----- Excerpted data

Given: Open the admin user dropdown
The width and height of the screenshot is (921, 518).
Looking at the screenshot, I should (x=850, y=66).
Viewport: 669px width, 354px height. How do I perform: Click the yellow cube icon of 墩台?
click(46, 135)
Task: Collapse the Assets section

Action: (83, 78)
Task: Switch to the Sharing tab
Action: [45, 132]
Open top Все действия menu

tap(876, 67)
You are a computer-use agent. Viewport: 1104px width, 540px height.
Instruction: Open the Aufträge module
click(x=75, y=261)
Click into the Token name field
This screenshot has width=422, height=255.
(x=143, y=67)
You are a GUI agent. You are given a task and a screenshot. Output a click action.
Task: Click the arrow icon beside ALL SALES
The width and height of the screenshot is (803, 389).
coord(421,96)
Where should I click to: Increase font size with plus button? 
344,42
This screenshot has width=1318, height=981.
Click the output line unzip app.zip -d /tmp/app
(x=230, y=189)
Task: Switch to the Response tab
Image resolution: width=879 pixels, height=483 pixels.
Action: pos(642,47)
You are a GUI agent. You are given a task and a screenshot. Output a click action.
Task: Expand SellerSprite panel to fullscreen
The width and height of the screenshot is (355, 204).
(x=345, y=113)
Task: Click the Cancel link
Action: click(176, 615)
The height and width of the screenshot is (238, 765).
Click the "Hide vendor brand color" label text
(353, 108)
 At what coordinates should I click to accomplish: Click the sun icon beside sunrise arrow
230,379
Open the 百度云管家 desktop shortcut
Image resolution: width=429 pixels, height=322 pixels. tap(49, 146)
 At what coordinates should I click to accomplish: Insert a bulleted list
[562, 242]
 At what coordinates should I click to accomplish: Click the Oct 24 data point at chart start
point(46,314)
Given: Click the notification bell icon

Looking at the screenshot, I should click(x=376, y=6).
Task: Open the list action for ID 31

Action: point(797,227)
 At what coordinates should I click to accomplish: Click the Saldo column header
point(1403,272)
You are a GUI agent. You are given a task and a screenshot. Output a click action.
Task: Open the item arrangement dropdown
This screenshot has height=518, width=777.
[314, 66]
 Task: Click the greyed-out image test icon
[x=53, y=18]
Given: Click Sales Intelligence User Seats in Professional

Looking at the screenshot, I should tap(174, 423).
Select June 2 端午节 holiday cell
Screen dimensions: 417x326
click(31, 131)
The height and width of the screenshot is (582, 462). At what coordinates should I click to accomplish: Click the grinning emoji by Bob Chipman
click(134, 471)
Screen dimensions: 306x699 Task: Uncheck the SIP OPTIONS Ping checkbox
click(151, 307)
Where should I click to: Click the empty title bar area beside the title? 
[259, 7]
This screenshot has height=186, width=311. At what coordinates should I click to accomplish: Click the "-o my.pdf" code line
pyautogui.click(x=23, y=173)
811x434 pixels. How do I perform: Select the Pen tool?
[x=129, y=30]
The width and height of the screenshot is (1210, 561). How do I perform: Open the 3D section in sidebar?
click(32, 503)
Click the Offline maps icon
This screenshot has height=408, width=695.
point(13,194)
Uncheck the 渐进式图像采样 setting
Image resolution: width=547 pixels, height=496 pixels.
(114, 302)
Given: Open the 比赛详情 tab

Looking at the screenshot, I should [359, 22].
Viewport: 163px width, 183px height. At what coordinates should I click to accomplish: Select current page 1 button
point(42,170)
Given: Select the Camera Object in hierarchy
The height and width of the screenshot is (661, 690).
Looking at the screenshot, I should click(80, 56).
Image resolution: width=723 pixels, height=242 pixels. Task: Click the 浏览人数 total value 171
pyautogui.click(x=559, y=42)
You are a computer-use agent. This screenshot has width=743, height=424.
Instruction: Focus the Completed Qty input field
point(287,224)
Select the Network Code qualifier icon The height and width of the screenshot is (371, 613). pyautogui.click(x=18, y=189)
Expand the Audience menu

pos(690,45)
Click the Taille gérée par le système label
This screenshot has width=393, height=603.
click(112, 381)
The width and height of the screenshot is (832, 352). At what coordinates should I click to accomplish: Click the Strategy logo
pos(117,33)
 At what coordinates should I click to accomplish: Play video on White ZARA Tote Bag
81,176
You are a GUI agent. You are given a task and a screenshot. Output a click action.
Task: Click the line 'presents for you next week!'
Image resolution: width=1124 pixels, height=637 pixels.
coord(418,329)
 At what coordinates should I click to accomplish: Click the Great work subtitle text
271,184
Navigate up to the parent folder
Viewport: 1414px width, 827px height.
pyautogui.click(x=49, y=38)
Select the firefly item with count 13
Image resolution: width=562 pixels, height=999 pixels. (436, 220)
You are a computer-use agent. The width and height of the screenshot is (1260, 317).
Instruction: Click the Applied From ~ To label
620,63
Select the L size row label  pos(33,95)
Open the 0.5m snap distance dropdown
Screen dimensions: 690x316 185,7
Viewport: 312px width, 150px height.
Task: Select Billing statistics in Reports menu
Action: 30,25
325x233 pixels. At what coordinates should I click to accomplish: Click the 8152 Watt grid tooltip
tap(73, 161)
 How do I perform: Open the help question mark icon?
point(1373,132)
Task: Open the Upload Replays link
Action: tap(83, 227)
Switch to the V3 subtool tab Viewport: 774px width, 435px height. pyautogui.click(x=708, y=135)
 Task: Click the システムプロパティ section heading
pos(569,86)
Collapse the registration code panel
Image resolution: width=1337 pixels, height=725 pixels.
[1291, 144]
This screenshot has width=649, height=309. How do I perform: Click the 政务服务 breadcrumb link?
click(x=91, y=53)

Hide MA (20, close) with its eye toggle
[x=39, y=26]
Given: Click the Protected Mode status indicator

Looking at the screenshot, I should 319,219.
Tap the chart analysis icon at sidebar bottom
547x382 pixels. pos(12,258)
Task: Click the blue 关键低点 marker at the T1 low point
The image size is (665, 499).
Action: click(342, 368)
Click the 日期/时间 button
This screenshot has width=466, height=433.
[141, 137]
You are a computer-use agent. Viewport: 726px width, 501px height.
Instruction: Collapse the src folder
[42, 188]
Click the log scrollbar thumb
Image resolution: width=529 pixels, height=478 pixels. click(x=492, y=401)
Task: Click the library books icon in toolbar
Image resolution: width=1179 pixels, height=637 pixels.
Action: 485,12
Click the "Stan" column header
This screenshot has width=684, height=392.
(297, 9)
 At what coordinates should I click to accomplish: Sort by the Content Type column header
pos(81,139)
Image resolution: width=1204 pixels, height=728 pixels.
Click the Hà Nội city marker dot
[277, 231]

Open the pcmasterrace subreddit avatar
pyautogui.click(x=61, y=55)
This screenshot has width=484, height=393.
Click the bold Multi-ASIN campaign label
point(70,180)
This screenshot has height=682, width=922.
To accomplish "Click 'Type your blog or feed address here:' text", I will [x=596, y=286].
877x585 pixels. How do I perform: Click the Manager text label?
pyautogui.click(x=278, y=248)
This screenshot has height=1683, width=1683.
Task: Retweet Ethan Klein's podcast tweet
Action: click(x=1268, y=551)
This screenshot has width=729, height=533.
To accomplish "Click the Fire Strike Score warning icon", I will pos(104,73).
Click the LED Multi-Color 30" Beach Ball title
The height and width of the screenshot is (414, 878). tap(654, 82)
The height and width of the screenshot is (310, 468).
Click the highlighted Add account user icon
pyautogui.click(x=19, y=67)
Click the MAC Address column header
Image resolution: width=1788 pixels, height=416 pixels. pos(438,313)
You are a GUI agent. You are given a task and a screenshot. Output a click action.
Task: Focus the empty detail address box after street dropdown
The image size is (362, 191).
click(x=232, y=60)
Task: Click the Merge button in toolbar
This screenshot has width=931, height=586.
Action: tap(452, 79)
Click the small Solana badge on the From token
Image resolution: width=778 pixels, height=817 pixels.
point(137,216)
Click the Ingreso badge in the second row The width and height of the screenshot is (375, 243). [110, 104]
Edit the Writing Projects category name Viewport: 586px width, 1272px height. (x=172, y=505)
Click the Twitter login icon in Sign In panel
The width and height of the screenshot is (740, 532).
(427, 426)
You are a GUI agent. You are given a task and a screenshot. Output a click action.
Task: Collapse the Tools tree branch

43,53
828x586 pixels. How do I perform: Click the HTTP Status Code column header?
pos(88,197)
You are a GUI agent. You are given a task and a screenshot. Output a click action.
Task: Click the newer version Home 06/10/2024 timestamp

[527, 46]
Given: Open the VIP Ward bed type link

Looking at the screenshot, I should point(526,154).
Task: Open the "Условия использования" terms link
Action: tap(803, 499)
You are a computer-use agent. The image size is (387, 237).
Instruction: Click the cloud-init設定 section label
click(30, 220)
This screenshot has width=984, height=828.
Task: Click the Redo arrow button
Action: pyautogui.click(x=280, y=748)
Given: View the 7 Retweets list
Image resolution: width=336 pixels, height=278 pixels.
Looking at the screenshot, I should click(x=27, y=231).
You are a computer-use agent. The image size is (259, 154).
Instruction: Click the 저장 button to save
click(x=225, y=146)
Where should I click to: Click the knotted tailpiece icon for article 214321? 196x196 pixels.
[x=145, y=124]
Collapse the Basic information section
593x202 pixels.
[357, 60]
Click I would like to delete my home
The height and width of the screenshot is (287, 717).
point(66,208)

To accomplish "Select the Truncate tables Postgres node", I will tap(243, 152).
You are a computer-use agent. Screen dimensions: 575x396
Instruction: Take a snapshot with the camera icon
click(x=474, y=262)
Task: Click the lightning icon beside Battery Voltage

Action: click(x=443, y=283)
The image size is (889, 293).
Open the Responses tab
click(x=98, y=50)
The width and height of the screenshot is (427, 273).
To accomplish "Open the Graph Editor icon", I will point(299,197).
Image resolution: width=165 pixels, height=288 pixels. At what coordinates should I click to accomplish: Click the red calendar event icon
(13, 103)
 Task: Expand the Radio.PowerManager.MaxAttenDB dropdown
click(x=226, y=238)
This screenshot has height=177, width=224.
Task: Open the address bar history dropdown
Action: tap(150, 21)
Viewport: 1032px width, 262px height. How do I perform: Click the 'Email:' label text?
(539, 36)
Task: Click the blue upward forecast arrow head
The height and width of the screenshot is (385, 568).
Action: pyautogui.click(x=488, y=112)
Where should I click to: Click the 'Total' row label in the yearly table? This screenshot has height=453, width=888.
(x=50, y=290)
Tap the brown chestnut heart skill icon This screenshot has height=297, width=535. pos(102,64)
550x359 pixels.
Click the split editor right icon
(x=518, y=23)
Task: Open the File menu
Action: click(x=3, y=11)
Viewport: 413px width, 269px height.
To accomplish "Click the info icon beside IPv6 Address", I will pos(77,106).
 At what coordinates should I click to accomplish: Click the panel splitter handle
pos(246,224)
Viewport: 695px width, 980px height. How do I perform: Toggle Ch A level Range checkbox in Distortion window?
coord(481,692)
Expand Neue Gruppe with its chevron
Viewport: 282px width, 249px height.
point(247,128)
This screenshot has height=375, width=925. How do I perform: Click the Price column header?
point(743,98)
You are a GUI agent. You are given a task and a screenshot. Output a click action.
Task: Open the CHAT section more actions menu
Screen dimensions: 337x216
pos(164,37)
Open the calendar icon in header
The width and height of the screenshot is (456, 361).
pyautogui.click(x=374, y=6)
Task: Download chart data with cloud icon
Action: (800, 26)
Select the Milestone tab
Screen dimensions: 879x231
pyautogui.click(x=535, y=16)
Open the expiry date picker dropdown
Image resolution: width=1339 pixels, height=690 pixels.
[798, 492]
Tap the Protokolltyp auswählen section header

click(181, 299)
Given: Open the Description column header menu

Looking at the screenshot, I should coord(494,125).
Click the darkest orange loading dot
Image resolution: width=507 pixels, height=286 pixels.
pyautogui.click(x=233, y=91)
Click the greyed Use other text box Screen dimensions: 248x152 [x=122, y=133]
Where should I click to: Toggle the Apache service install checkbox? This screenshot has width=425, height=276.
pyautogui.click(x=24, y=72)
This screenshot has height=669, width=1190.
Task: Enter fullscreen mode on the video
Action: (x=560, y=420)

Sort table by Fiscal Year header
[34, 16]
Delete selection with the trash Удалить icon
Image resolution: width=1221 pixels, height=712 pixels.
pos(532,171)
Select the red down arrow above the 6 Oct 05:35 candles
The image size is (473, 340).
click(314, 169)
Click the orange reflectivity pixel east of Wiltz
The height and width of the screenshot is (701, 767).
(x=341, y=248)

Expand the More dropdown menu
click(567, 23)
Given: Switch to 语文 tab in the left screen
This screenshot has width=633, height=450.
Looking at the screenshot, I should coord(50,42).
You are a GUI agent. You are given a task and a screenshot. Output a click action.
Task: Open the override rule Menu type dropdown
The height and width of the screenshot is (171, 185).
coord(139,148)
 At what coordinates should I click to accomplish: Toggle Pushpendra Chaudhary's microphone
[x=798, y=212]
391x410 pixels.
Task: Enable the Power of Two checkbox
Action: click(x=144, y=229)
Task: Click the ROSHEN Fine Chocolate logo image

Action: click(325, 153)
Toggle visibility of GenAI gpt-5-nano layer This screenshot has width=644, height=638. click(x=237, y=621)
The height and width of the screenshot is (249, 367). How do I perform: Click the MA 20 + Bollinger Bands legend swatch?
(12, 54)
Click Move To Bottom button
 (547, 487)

----------

Try it >>
Set down, unchanged, only those lines above that fall between the line with "This screenshot has height=186, width=311." and the line with "You are a computer-use agent. The width", the two end lines included.

Answer to the exercise >>
This screenshot has height=186, width=311. At what coordinates should I click to accomplish: Click the "-o my.pdf" code line
pyautogui.click(x=23, y=173)
811x434 pixels. How do I perform: Select the Pen tool?
[x=129, y=30]
The width and height of the screenshot is (1210, 561). How do I perform: Open the 3D section in sidebar?
click(32, 503)
Click the Offline maps icon
This screenshot has height=408, width=695.
point(13,194)
Uncheck the 渐进式图像采样 setting
Image resolution: width=547 pixels, height=496 pixels.
(114, 302)
Given: Open the 比赛详情 tab

Looking at the screenshot, I should [359, 22].
Viewport: 163px width, 183px height. At what coordinates should I click to accomplish: Select current page 1 button
point(42,170)
Given: Select the Camera Object in hierarchy
The height and width of the screenshot is (661, 690).
Looking at the screenshot, I should click(80, 56).
Image resolution: width=723 pixels, height=242 pixels. Task: Click the 浏览人数 total value 171
pyautogui.click(x=559, y=42)
You are a computer-use agent. This screenshot has width=743, height=424.
Instruction: Focus the Completed Qty input field
point(287,224)
Select the Network Code qualifier icon The height and width of the screenshot is (371, 613). pyautogui.click(x=18, y=189)
Expand the Audience menu

pos(690,45)
Click the Taille gérée par le système label
This screenshot has width=393, height=603.
click(112, 381)
The width and height of the screenshot is (832, 352). At what coordinates should I click to accomplish: Click the Strategy logo
pos(117,33)
 At what coordinates should I click to accomplish: Play video on White ZARA Tote Bag
81,176
You are a GUI agent. You are given a task and a screenshot. Output a click action.
Task: Click the line 'presents for you next week!'
Image resolution: width=1124 pixels, height=637 pixels.
coord(418,329)
 At what coordinates should I click to accomplish: Click the Great work subtitle text
271,184
Navigate up to the parent folder
Viewport: 1414px width, 827px height.
pyautogui.click(x=49, y=38)
Select the firefly item with count 13
Image resolution: width=562 pixels, height=999 pixels. (436, 220)
You are a computer-use agent. The width and height of the screenshot is (1260, 317).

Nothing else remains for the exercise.